* _What is being asked_
Lay out the material below as a Markdown table with the columns "Row" and "Line", from the line with "Open notification settings gear icon" to the line with "pyautogui.click(x=715, y=49)", leaving out blank lines.

* _Input rows_

◆ ◆ ◆ ◆ ◆ ◆ ◆

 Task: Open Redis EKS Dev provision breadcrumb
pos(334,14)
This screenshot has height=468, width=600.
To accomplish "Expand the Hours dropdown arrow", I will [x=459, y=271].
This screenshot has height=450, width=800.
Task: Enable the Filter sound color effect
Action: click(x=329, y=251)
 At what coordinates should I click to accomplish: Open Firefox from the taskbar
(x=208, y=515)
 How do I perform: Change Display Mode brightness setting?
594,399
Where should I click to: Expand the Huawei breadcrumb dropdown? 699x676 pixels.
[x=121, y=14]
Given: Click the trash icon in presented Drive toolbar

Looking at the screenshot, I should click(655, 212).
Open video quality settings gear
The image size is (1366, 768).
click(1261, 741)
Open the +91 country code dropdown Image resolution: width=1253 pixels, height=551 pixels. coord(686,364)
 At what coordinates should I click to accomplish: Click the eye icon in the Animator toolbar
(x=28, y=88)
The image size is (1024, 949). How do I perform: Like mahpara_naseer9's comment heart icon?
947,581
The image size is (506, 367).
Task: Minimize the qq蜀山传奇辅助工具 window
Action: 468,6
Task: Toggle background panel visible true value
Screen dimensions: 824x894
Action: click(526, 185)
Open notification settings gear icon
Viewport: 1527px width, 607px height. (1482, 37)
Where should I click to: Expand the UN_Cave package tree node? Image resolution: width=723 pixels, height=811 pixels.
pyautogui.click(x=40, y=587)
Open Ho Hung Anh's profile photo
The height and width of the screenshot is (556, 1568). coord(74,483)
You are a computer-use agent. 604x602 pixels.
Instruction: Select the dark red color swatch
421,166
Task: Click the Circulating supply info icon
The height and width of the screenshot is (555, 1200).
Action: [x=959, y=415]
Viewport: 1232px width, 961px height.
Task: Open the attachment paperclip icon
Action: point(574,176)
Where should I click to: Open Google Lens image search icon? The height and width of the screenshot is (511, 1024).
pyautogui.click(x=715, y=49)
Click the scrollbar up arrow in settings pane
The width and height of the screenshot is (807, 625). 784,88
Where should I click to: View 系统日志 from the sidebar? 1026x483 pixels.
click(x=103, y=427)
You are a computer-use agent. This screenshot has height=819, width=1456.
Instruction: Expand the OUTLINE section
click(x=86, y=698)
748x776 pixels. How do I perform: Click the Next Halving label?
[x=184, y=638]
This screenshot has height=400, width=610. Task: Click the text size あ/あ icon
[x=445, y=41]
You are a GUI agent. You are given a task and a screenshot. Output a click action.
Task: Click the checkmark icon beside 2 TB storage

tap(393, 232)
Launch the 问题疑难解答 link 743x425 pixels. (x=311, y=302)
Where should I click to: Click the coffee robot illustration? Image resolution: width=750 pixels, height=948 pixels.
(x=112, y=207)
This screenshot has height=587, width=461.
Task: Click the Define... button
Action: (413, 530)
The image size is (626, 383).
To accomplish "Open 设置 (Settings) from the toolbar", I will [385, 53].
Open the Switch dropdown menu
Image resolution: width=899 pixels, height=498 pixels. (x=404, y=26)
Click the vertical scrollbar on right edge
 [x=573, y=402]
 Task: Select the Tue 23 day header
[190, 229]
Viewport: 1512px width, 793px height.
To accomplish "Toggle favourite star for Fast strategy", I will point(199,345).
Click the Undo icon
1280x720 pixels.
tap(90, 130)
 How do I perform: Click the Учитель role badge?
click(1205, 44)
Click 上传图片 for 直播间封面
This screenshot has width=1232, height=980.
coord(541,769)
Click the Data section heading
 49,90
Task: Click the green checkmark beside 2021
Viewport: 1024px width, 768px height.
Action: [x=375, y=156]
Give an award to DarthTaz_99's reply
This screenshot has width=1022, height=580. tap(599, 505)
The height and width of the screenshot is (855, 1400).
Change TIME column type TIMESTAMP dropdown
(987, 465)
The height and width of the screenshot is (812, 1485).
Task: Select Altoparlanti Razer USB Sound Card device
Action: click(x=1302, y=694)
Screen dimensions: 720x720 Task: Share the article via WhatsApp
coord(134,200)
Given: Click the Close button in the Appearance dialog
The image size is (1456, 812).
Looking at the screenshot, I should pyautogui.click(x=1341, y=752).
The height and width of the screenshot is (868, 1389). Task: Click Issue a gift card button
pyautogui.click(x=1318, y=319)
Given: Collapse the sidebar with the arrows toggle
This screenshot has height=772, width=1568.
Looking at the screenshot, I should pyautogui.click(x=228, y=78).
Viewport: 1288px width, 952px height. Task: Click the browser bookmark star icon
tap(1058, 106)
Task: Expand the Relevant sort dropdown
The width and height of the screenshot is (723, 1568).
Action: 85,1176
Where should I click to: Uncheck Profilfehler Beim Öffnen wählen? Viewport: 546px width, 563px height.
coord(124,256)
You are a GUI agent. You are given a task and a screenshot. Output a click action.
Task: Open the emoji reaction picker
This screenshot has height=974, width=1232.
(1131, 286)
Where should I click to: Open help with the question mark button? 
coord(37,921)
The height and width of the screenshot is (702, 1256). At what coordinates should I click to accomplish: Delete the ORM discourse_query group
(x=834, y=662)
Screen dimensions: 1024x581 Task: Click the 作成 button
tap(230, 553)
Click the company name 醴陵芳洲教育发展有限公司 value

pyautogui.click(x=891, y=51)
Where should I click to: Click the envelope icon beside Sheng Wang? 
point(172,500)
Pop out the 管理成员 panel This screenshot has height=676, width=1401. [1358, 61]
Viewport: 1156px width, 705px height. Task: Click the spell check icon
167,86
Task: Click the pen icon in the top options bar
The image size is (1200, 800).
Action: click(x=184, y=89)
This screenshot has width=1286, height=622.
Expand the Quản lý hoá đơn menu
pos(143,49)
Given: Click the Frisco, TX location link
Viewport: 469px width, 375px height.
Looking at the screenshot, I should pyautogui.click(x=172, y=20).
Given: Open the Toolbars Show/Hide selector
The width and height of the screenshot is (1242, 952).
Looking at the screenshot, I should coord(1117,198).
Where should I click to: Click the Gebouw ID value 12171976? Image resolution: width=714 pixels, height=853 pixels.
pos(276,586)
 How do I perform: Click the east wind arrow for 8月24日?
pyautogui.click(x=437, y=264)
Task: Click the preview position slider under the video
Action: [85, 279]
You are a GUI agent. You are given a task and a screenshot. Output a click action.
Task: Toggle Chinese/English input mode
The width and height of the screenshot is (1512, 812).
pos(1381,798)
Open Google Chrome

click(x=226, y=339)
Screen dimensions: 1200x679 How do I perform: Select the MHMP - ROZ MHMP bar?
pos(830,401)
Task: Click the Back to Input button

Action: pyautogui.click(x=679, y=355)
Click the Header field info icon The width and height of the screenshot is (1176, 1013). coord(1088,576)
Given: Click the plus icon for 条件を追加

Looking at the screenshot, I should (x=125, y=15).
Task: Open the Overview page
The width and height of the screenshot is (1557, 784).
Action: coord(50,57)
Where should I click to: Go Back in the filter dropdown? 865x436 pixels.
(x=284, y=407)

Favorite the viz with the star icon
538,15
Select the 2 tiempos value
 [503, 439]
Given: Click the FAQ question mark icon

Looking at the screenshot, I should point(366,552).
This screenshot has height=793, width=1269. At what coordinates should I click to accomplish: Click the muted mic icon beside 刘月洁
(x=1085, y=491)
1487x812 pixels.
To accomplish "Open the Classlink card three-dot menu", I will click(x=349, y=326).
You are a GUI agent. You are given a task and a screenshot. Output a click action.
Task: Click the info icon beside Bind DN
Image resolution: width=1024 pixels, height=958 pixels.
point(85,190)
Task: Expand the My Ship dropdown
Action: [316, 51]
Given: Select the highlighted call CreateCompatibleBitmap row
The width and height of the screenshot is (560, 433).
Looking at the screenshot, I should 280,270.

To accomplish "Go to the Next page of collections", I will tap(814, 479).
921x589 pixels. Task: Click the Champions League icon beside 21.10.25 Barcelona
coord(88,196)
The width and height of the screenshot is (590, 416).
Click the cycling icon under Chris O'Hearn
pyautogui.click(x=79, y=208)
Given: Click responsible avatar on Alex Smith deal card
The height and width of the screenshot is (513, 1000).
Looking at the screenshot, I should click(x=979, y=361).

◆ ◆ ◆ ◆ ◆ ◆ ◆

* _Full answer_
| Row | Line |
|---|---|
| 1 | Open notification settings gear icon |
| 2 | Viewport: 1527px width, 607px height. (1482, 37) |
| 3 | Where should I click to: Expand the UN_Cave package tree node? Image resolution: width=723 pixels, height=811 pixels. |
| 4 | pyautogui.click(x=40, y=587) |
| 5 | Open Ho Hung Anh's profile photo |
| 6 | The height and width of the screenshot is (556, 1568). coord(74,483) |
| 7 | You are a computer-use agent. 604x602 pixels. |
| 8 | Instruction: Select the dark red color swatch |
| 9 | 421,166 |
| 10 | Task: Click the Circulating supply info icon |
| 11 | The height and width of the screenshot is (555, 1200). |
| 12 | Action: [x=959, y=415] |
| 13 | Viewport: 1232px width, 961px height. |
| 14 | Task: Open the attachment paperclip icon |
| 15 | Action: point(574,176) |
| 16 | Where should I click to: Open Google Lens image search icon? The height and width of the screenshot is (511, 1024). |
| 17 | pyautogui.click(x=715, y=49) |